:: Data provided ::
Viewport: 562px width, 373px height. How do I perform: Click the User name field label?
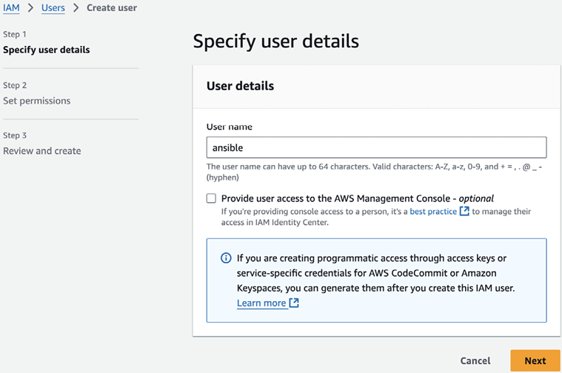(x=230, y=127)
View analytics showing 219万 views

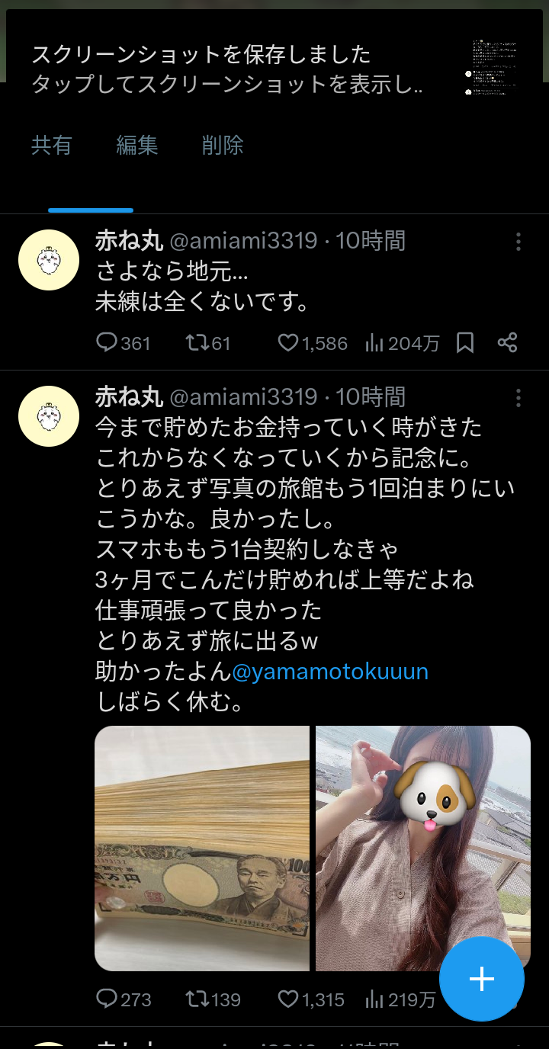[x=400, y=999]
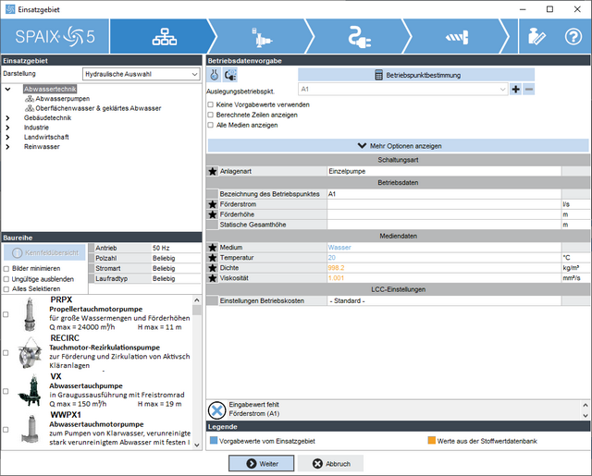Click the star icon next to Förderstrom

(x=213, y=203)
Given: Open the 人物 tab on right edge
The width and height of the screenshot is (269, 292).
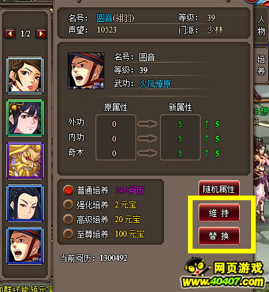Looking at the screenshot, I should [261, 26].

:: Activity ::
With the pictures omitted, give every line above again exactly.

:: Answer section ::
Viewport: 562px width, 373px height. How do I perform: Click the User name field label?
(x=230, y=127)
View analytics showing 219万 views

[x=400, y=999]
Click the star icon next to Förderstrom

(x=213, y=203)
Given: Open the 人物 tab on right edge
The width and height of the screenshot is (269, 292).
Looking at the screenshot, I should [261, 26].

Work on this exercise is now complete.